Output as a Markdown table with the columns Number and Line the rows below, starting with the line that contains "Click the world" and continuing through the line that contains "click(648, 793)". Give each non-blank line its own numbered table row, and omit any pictures.
* begin WORKING DATA *
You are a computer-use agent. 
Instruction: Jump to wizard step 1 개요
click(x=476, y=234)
* end WORKING DATA *
* begin WORKING DATA *
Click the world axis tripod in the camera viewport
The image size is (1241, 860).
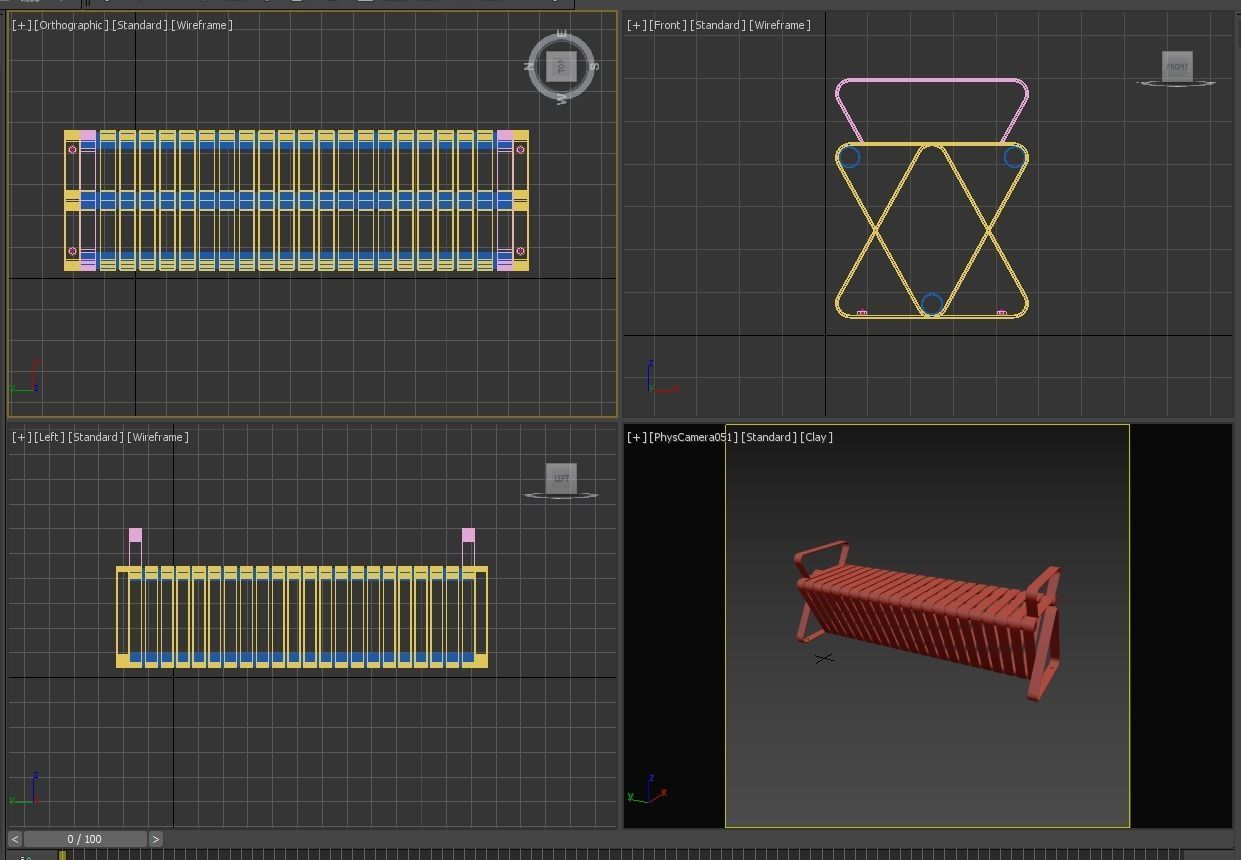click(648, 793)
* end WORKING DATA *
SOLUTION FOR THIS TASK →
| Number | Line |
|---|---|
| 1 | Click the world axis tripod in the camera viewport |
| 2 | The image size is (1241, 860). |
| 3 | click(648, 793) |